Nelke, Phillips & Bendix was an important stockbroking firm in the City of London from the 1890s through to the First World War.

Origins
The firm's founders were Paul Solomon Nelke (1860-1925)  and Frederick Solomon Phillips. Paul Nelke had been born in Berlin and had relocated to the City of London becoming a member of the London Stock Exchange. Phillips retired from the business in late 1907. At the time the partners were shown as Nelke, David Nunes da Costa, Joseph Ernest Rosen, John Richard Ryman, John Henry Millns and John Spencer-Churchill.

The firm became prominent dealers in the mining share market in the 1890s and dealt, at times, for King Edward VII.

The firm had its offices at Throgmorton Avenue and at Warnford Court in the City of London.  
  
Jack Churchill, the brother of Winston Churchill was a partner of Nelke, Phillips. As a consequence, the investment activities of the future prime minister were channeled through the firm.

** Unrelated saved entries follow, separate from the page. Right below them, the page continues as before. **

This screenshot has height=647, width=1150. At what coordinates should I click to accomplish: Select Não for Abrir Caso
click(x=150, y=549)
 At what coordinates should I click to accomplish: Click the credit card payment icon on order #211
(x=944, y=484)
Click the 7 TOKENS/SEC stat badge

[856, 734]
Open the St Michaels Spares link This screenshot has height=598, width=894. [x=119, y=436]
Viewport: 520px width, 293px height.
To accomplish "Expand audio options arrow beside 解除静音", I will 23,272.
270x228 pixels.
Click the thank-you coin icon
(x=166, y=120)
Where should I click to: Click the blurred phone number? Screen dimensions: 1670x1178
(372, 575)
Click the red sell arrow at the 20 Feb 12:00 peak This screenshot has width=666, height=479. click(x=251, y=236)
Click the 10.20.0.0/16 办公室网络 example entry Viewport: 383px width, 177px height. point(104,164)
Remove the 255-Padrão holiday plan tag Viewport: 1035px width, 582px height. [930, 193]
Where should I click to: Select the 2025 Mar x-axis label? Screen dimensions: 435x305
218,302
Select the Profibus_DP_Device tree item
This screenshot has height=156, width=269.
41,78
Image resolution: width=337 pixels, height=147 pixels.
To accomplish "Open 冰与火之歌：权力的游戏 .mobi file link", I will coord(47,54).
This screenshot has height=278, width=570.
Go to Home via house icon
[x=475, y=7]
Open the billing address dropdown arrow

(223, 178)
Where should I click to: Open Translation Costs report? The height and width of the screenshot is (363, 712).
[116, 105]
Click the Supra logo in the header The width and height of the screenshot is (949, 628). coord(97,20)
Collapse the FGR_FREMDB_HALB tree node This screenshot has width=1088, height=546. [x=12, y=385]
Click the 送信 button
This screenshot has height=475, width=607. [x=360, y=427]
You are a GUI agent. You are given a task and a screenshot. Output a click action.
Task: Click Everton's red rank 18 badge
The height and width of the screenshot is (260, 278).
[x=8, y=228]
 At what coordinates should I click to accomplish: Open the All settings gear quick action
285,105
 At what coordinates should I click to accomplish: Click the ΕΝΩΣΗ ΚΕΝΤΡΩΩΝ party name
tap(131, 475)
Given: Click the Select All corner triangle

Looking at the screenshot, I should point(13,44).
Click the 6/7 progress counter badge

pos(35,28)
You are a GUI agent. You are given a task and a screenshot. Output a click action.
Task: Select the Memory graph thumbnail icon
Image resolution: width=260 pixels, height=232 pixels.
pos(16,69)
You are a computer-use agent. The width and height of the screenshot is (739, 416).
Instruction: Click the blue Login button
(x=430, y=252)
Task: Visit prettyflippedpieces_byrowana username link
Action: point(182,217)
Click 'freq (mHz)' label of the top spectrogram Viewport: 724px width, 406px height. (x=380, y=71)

Hermann Marx (died 1947), a distant relative of Karl Marx joined Nelke, Phillips as a clerk at age 18 and became a partner at the age of 26.

Fate
In March 1917, in the midst of World War I, a petition was raised by the Stock Exchange Anti-German Union, listing 142 members mainly of alien enemy birth, calling on the  Committee for General Purposes not to re-elect them. As a result some fifty members, including prominent brokers such at Paul Nelke, Julius Stamm and Louis Fleischmann, were not reelected.   

With Paul Nelke deemed to be an enemy alien, this precipitated the partners and staff of Nelke, Phillips to seek other ways of undertaking business.

Ongoing
The important stockbroking firm of Vickers, da Costa was founded in 1917 by the former partners and staff of Nelke, Phillips, with the founding partners being Horace Vickers, Reggie Vickers, David Nunes da Costa and JH Millns. Jack Churchill became a partner of the new firm in 1921.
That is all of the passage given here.